Yes, sir. We’re young, we’re pretty, we’re fast, and no one can beat us. I should warn you, however, that I don’t really understand duality. In the past, I’ve read that the duality between compression and error-correction “can be pursued further and is related to a duality between past and future and the notions of control and knowledge. Thus we may have knowledge of the past but cannot control it; we may control the future but have no knowledge of it,” but don’t know what it means.
Should I return to the inner frame of allied informational topics? In your Human Spark post, you took the Bumpus sparrow data and tried to create knowledge from it. In particular, you created two plots that showed the importance of various features in predicting survival. The first used the raw data directly whereas the second tried to apply some “inflation-adjustment” to roughly take into account the fact that typically all parts of a bird scale together. In particular, the inflation adjustment was to divide all length measurements by the total length, leaving weight, age, and sex unchanged. This procedure seems to implicitly assume that birds scale isometrically but in actuality, birds scale allometrically. For example, wing-bone length is related to mass according to a power law. Similarly, there seems to be an allometric relationship between head and body. Indeed, scaling laws of a power law form are a central part of mathematical biology and are some of the most prominent examples of symbolically stated laws that arise from the optimization approach. If allometry is taken into account, do you think there would be much change in the results?

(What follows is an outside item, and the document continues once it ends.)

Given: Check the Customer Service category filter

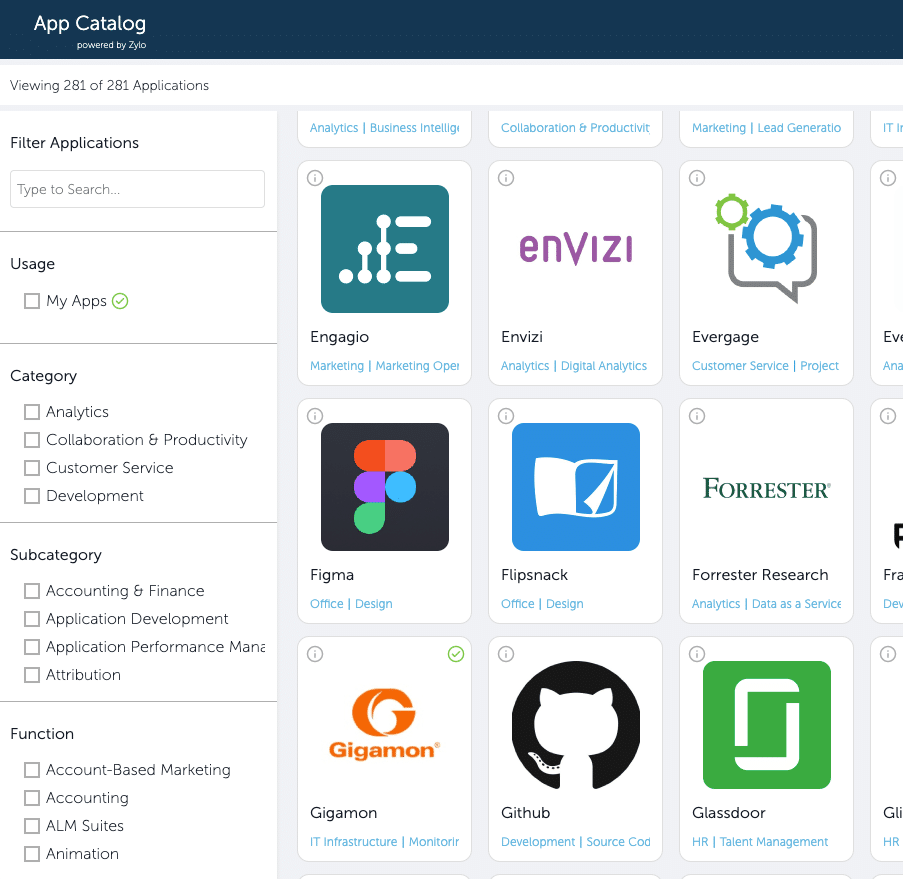Looking at the screenshot, I should [x=31, y=468].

In fact, this raises the more general question of whether there are any principled methods for commensurating features. I don’t know much about this topic, but surely this must be a long-standing issue in several branches of study. Perhaps you can enlighten me. Moving from supervised learning to exploratory data analysis, the method of principal component analysis (PCA) also implicitly assumes that large variance implies importance, but this could also be subject to the vagaries of commensuration, couldn’t it? I recently heard Constantine give a talk about extending PCA to settings of high-dimensionality and under adversarial noise, which was rather interesting. To motivate high dimensions, he used DNA microarrys as an example, but I heard from some biologists last night that these are actually falling out of favor very quickly, so maybe a new example is needed for the beginning of high-dimensional statistics talks. As you know, PCA is used in population genetics, a field that inherently deals with very high-dimensional data.
Indeed, I think some of the questions about hominids and the evolutionary acquisition of the “human spark” that Alan Alda discussed in the first episode might be answerable using techniques from high-dimensional statistics for archeological genetics. Definitely a fancier approach than the basic morphological methods he showed (and that are the essence of analyzing the Bumpus data), but whether it is better remains to be seen.